*** Source material

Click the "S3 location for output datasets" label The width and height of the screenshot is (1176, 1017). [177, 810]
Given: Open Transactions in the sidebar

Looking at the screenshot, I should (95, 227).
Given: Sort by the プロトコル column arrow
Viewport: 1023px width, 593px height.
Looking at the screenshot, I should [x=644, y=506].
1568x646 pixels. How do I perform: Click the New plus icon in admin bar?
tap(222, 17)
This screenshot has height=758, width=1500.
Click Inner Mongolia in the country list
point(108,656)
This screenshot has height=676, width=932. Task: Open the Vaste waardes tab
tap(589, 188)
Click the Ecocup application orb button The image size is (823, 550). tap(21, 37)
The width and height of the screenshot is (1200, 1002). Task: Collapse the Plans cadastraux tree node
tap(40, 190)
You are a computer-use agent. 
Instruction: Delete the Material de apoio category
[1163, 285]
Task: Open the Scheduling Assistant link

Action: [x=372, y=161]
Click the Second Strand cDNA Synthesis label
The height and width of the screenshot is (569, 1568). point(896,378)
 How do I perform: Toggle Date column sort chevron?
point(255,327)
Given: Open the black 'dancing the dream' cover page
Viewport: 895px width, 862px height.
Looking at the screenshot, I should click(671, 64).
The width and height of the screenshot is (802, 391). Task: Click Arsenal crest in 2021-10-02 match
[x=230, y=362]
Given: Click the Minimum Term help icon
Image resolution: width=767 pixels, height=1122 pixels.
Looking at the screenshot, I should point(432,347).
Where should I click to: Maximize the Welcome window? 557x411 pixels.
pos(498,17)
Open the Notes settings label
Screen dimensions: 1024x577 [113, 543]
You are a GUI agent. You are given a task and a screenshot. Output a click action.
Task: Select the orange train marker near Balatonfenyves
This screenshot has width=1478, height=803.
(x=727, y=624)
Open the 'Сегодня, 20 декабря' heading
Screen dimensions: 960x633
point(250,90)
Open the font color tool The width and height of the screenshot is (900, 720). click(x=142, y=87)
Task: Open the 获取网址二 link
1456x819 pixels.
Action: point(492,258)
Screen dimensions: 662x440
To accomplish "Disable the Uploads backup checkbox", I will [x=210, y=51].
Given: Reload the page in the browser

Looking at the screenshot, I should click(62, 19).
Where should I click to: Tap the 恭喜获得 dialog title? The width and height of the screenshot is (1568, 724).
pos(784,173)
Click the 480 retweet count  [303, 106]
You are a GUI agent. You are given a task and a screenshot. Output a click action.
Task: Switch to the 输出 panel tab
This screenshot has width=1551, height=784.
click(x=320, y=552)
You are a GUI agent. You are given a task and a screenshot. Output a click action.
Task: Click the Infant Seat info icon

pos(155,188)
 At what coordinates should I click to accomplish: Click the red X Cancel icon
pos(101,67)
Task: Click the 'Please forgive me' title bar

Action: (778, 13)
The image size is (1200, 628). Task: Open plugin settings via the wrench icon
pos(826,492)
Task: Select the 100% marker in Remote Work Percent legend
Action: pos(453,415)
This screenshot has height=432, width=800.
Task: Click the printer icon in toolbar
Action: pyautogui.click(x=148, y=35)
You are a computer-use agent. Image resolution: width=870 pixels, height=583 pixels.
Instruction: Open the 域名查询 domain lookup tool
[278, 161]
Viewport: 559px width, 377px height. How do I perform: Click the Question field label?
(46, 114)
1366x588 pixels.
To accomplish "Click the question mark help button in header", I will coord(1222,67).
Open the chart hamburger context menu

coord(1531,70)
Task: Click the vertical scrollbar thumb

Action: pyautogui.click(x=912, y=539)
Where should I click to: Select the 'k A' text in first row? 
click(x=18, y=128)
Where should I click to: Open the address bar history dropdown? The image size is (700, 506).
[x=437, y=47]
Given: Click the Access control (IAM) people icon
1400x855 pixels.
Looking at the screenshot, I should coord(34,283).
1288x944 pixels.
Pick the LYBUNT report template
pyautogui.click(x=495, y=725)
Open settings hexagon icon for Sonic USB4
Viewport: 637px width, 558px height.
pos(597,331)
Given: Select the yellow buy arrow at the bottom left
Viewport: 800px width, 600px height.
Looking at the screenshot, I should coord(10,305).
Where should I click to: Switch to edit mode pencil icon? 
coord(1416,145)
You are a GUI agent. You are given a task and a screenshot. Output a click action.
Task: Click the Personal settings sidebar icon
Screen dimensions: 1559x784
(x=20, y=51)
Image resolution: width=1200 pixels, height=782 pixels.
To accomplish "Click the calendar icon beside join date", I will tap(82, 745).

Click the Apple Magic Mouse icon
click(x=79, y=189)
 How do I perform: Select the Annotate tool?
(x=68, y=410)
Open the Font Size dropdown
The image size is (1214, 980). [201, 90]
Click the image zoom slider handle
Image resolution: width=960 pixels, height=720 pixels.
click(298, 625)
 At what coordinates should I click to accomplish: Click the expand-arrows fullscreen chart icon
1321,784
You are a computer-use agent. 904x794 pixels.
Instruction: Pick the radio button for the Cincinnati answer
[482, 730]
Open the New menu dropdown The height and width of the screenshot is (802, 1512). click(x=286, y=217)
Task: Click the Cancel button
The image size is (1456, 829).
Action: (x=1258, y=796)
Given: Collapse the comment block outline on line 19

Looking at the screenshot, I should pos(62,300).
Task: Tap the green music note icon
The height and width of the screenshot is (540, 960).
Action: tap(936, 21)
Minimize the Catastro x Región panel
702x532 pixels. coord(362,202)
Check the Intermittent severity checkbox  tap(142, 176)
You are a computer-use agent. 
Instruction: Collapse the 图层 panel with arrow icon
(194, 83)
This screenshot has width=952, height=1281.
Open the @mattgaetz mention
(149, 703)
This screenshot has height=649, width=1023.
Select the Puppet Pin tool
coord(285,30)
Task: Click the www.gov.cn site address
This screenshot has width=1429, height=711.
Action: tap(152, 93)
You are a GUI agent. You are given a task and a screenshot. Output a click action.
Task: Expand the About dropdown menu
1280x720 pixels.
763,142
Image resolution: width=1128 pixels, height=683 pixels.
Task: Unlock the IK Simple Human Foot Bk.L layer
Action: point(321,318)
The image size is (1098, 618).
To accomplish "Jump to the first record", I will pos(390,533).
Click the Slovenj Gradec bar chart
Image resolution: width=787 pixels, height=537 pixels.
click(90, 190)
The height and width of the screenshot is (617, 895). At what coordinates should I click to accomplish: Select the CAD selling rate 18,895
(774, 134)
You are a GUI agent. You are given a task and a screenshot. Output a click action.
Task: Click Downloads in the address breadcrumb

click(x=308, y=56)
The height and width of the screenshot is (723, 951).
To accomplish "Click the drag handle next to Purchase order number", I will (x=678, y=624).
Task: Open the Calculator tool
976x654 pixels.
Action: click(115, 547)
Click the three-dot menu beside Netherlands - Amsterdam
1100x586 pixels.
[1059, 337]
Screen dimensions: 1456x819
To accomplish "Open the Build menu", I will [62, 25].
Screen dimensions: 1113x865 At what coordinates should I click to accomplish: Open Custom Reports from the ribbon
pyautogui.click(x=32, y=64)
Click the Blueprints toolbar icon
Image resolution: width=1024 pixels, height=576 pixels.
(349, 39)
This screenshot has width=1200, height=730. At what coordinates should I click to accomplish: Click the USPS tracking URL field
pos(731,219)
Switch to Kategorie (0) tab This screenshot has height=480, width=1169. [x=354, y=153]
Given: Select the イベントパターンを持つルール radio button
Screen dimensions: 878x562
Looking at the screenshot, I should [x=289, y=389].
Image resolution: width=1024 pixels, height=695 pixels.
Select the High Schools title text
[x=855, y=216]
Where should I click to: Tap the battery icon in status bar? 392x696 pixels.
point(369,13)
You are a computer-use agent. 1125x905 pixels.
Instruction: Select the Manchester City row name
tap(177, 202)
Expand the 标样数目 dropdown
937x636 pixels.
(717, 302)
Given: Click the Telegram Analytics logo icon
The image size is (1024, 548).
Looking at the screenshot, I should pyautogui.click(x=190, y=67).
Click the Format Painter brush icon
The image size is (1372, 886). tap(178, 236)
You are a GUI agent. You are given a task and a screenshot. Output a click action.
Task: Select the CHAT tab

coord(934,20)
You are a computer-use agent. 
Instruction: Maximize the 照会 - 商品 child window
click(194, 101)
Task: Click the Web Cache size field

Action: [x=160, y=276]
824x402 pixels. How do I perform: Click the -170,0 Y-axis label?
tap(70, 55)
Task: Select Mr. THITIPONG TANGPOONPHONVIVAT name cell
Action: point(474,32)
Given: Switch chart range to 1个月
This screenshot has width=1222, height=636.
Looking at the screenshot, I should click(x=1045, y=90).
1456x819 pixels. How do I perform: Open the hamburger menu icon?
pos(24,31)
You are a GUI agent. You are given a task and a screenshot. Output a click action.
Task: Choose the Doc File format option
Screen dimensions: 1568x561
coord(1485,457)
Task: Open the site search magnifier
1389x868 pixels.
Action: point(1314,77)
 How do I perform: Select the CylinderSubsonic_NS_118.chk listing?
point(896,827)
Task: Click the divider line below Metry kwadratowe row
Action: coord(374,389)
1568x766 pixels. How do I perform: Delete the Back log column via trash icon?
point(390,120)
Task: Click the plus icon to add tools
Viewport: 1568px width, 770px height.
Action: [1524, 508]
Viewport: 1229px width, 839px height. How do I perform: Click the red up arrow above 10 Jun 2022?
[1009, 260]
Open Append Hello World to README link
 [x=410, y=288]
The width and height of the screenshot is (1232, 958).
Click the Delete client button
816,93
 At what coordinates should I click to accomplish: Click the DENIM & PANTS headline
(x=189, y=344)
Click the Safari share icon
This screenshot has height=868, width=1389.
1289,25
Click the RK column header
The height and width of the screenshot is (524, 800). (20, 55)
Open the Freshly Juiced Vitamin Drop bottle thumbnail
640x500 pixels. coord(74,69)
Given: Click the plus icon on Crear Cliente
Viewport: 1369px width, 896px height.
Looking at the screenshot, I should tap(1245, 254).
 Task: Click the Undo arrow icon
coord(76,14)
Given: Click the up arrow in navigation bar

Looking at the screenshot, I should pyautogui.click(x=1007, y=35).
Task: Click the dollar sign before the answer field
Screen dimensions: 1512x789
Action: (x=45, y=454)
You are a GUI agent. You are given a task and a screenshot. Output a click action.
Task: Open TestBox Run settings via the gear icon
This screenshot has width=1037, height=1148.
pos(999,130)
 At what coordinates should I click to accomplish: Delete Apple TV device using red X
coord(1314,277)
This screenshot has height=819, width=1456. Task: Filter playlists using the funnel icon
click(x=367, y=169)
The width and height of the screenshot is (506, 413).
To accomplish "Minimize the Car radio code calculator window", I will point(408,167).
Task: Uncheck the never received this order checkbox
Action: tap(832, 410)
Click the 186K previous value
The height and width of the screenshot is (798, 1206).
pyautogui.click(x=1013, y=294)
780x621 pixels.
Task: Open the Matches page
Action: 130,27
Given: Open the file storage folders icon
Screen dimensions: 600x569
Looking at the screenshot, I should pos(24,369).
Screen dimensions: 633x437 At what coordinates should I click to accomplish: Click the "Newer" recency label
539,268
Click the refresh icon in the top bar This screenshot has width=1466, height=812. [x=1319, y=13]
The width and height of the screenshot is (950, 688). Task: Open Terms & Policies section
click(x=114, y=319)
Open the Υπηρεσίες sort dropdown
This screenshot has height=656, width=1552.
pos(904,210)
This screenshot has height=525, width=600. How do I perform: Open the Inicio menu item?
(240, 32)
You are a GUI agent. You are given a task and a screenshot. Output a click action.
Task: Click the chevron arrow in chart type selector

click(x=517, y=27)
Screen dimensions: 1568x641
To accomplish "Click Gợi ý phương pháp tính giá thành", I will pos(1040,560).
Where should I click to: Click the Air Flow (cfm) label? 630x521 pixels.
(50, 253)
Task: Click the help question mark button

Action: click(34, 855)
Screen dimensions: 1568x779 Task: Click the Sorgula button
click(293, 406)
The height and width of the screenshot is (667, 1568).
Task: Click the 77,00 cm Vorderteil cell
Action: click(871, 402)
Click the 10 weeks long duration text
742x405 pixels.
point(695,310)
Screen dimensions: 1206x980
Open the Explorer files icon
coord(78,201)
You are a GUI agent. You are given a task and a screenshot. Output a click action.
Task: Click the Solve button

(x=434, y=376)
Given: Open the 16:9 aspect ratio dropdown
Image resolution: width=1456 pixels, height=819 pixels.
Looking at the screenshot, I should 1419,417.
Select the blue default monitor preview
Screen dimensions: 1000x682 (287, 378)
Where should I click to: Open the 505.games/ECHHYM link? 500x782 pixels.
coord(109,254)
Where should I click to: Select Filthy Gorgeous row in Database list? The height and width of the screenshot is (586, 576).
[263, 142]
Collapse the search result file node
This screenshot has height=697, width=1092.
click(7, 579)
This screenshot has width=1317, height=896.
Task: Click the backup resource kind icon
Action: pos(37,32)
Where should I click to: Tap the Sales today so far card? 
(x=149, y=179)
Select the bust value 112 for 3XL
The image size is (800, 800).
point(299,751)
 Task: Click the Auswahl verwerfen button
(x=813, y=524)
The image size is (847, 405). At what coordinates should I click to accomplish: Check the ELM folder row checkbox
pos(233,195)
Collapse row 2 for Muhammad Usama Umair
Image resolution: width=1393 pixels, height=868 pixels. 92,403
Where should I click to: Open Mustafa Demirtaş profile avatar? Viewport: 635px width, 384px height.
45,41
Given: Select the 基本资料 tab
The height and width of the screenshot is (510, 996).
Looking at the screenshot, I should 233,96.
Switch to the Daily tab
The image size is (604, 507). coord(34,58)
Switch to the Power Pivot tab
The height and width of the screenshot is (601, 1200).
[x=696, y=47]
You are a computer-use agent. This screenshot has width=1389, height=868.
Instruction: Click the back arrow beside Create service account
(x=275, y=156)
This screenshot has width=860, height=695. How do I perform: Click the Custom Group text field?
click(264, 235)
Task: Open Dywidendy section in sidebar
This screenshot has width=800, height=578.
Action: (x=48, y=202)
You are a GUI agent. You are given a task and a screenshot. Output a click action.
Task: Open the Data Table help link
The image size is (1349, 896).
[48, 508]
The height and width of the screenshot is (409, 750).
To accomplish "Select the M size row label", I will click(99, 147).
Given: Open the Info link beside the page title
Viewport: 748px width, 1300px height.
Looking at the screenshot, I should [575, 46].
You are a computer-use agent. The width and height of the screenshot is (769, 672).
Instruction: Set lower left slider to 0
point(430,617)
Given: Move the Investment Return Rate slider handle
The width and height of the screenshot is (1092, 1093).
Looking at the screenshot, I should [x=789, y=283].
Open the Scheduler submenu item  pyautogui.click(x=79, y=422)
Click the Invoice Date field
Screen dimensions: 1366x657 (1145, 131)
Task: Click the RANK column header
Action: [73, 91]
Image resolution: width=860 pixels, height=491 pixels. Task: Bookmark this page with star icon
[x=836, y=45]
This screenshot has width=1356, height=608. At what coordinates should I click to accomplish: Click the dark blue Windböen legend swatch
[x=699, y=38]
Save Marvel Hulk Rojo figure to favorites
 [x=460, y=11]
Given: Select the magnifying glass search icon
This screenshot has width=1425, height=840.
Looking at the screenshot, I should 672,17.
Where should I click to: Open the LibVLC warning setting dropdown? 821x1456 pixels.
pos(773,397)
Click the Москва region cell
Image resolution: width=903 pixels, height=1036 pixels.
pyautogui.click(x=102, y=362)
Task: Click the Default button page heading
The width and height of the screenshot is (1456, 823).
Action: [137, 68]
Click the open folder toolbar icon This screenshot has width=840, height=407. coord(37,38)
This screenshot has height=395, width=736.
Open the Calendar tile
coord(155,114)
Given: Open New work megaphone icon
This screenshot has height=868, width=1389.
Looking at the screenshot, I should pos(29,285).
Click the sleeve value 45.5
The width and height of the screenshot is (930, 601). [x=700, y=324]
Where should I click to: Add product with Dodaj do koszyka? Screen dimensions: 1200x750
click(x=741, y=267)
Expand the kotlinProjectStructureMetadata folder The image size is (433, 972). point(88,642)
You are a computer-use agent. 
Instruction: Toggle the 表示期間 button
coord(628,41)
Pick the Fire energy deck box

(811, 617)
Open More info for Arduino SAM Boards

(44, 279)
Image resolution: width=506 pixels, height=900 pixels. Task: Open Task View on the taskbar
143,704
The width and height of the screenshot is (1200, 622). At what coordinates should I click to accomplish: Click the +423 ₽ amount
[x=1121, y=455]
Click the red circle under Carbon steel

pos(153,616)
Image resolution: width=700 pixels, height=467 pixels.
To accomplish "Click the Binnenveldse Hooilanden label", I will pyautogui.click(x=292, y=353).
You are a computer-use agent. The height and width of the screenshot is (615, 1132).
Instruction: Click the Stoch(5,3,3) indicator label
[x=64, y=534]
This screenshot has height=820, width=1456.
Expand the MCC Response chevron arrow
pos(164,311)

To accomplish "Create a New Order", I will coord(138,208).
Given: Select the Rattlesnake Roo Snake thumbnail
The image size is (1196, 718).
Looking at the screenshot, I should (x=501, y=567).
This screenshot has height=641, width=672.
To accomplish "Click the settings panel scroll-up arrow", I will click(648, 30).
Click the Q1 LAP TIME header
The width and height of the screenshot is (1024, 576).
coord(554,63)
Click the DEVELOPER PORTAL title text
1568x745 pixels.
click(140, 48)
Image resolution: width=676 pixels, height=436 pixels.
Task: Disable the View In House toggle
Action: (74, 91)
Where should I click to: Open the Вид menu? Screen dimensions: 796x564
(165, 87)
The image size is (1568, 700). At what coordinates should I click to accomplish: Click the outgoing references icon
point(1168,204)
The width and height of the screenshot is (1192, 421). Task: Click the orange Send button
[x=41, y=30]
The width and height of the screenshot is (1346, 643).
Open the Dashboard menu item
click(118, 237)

******

=== Exercise prompt ===
Can you update the records from the start through the line containing "Looking at the screenshot, I should (95, 227).", reproducing only that stretch with "sidebar" changed to "side panel" and nothing else altered?

=== Output for this exercise ===
Click the "S3 location for output datasets" label The width and height of the screenshot is (1176, 1017). [177, 810]
Given: Open Transactions in the side panel

Looking at the screenshot, I should (95, 227).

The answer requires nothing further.